▼
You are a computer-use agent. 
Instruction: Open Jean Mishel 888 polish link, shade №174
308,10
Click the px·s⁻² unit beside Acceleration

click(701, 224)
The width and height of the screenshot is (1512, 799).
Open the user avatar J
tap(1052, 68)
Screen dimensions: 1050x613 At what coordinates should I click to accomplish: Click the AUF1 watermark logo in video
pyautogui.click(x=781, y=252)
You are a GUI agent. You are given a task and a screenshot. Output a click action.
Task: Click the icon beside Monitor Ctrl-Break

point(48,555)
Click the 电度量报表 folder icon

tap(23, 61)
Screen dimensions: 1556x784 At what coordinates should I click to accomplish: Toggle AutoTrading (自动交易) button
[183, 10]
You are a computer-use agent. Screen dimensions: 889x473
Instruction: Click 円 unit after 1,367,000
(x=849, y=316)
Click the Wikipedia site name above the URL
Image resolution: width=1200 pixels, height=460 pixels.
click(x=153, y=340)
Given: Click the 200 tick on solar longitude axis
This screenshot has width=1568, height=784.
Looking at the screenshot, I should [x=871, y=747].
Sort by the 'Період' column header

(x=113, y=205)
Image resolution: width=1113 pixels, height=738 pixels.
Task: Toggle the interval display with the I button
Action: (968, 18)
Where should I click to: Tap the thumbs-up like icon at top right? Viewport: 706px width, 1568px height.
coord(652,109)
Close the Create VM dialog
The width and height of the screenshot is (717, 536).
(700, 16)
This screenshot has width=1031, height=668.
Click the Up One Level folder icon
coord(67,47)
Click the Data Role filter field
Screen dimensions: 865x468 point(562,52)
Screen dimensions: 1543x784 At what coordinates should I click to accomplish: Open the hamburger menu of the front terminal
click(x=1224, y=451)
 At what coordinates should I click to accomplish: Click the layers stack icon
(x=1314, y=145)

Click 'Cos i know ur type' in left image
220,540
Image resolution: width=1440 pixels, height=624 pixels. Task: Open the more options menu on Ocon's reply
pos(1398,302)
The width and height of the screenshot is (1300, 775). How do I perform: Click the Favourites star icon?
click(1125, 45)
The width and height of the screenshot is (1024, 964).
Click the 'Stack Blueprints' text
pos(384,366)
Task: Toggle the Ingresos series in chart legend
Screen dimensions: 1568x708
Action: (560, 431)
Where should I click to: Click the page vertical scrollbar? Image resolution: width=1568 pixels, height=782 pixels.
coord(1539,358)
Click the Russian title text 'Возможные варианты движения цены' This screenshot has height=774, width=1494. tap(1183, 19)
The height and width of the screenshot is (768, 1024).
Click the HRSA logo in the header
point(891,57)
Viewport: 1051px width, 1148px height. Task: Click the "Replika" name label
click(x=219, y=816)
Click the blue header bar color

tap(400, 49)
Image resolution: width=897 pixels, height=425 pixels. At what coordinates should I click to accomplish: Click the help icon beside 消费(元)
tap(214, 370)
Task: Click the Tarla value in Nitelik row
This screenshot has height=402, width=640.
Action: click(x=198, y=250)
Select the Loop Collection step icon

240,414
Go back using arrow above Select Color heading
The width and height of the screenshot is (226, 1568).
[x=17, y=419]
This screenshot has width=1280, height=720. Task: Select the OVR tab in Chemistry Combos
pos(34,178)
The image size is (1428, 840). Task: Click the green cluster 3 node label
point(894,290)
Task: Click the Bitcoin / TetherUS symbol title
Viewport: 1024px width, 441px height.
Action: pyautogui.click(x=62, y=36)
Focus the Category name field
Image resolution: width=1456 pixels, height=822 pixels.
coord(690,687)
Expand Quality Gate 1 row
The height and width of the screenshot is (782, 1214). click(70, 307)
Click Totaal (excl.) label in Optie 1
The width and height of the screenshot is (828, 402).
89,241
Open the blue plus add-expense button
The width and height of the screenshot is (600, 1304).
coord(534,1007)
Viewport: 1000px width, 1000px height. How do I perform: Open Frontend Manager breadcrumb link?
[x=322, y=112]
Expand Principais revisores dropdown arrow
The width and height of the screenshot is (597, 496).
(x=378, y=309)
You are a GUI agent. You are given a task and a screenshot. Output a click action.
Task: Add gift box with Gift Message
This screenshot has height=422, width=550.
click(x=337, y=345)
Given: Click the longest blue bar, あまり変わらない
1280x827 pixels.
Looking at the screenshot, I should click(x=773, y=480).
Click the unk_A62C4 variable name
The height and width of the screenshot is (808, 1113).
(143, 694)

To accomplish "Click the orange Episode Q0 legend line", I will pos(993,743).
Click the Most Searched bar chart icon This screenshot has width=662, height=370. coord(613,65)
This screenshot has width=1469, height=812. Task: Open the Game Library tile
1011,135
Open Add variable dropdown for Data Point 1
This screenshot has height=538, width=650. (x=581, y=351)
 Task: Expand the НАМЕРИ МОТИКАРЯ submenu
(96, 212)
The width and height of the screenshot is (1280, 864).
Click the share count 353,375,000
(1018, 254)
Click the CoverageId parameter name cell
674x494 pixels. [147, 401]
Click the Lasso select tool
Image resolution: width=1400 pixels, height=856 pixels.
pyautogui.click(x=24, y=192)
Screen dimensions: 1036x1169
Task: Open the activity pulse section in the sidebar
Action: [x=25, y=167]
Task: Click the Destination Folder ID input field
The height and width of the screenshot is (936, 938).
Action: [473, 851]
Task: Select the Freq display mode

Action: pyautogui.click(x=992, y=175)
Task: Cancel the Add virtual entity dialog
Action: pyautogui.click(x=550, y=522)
▲
Could you reproduce every line of the data above, character for character, without changing anything?

**Written solution:**
You are a computer-use agent. 
Instruction: Open Jean Mishel 888 polish link, shade №174
308,10
Click the px·s⁻² unit beside Acceleration

click(701, 224)
The width and height of the screenshot is (1512, 799).
Open the user avatar J
tap(1052, 68)
Screen dimensions: 1050x613 At what coordinates should I click to accomplish: Click the AUF1 watermark logo in video
pyautogui.click(x=781, y=252)
You are a GUI agent. You are given a task and a screenshot. Output a click action.
Task: Click the icon beside Monitor Ctrl-Break

point(48,555)
Click the 电度量报表 folder icon

tap(23, 61)
Screen dimensions: 1556x784 At what coordinates should I click to accomplish: Toggle AutoTrading (自动交易) button
[183, 10]
You are a computer-use agent. Screen dimensions: 889x473
Instruction: Click 円 unit after 1,367,000
(x=849, y=316)
Click the Wikipedia site name above the URL
Image resolution: width=1200 pixels, height=460 pixels.
click(x=153, y=340)
Given: Click the 200 tick on solar longitude axis
This screenshot has width=1568, height=784.
Looking at the screenshot, I should [x=871, y=747].
Sort by the 'Період' column header

(x=113, y=205)
Image resolution: width=1113 pixels, height=738 pixels.
Task: Toggle the interval display with the I button
Action: (968, 18)
Where should I click to: Tap the thumbs-up like icon at top right? Viewport: 706px width, 1568px height.
coord(652,109)
Close the Create VM dialog
The width and height of the screenshot is (717, 536).
(700, 16)
This screenshot has width=1031, height=668.
Click the Up One Level folder icon
coord(67,47)
Click the Data Role filter field
Screen dimensions: 865x468 point(562,52)
Screen dimensions: 1543x784 At what coordinates should I click to accomplish: Open the hamburger menu of the front terminal
click(x=1224, y=451)
 At what coordinates should I click to accomplish: Click the layers stack icon
(x=1314, y=145)

Click 'Cos i know ur type' in left image
220,540
Image resolution: width=1440 pixels, height=624 pixels. Task: Open the more options menu on Ocon's reply
pos(1398,302)
The width and height of the screenshot is (1300, 775). How do I perform: Click the Favourites star icon?
click(1125, 45)
The width and height of the screenshot is (1024, 964).
Click the 'Stack Blueprints' text
pos(384,366)
Task: Toggle the Ingresos series in chart legend
Screen dimensions: 1568x708
Action: (560, 431)
Where should I click to: Click the page vertical scrollbar? Image resolution: width=1568 pixels, height=782 pixels.
coord(1539,358)
Click the Russian title text 'Возможные варианты движения цены' This screenshot has height=774, width=1494. tap(1183, 19)
The height and width of the screenshot is (768, 1024).
Click the HRSA logo in the header
point(891,57)
Viewport: 1051px width, 1148px height. Task: Click the "Replika" name label
click(x=219, y=816)
Click the blue header bar color

tap(400, 49)
Image resolution: width=897 pixels, height=425 pixels. At what coordinates should I click to accomplish: Click the help icon beside 消费(元)
tap(214, 370)
Task: Click the Tarla value in Nitelik row
This screenshot has height=402, width=640.
Action: click(x=198, y=250)
Select the Loop Collection step icon

240,414
Go back using arrow above Select Color heading
The width and height of the screenshot is (226, 1568).
[x=17, y=419]
This screenshot has width=1280, height=720. Task: Select the OVR tab in Chemistry Combos
pos(34,178)
The image size is (1428, 840). Task: Click the green cluster 3 node label
point(894,290)
Task: Click the Bitcoin / TetherUS symbol title
Viewport: 1024px width, 441px height.
Action: pyautogui.click(x=62, y=36)
Focus the Category name field
Image resolution: width=1456 pixels, height=822 pixels.
coord(690,687)
Expand Quality Gate 1 row
The height and width of the screenshot is (782, 1214). click(70, 307)
Click Totaal (excl.) label in Optie 1
The width and height of the screenshot is (828, 402).
89,241
Open the blue plus add-expense button
The width and height of the screenshot is (600, 1304).
coord(534,1007)
Viewport: 1000px width, 1000px height. How do I perform: Open Frontend Manager breadcrumb link?
[x=322, y=112]
Expand Principais revisores dropdown arrow
The width and height of the screenshot is (597, 496).
(x=378, y=309)
You are a GUI agent. You are given a task and a screenshot. Output a click action.
Task: Add gift box with Gift Message
This screenshot has height=422, width=550.
click(x=337, y=345)
Given: Click the longest blue bar, あまり変わらない
1280x827 pixels.
Looking at the screenshot, I should click(x=773, y=480).
Click the unk_A62C4 variable name
The height and width of the screenshot is (808, 1113).
(143, 694)

To accomplish "Click the orange Episode Q0 legend line", I will pos(993,743).
Click the Most Searched bar chart icon This screenshot has width=662, height=370. coord(613,65)
This screenshot has width=1469, height=812. Task: Open the Game Library tile
1011,135
Open Add variable dropdown for Data Point 1
This screenshot has height=538, width=650. (x=581, y=351)
 Task: Expand the НАМЕРИ МОТИКАРЯ submenu
(96, 212)
The width and height of the screenshot is (1280, 864).
Click the share count 353,375,000
(1018, 254)
Click the CoverageId parameter name cell
674x494 pixels. [147, 401]
Click the Lasso select tool
Image resolution: width=1400 pixels, height=856 pixels.
pyautogui.click(x=24, y=192)
Screen dimensions: 1036x1169
Task: Open the activity pulse section in the sidebar
Action: [x=25, y=167]
Task: Click the Destination Folder ID input field
The height and width of the screenshot is (936, 938).
Action: [473, 851]
Task: Select the Freq display mode

Action: pyautogui.click(x=992, y=175)
Task: Cancel the Add virtual entity dialog
Action: pyautogui.click(x=550, y=522)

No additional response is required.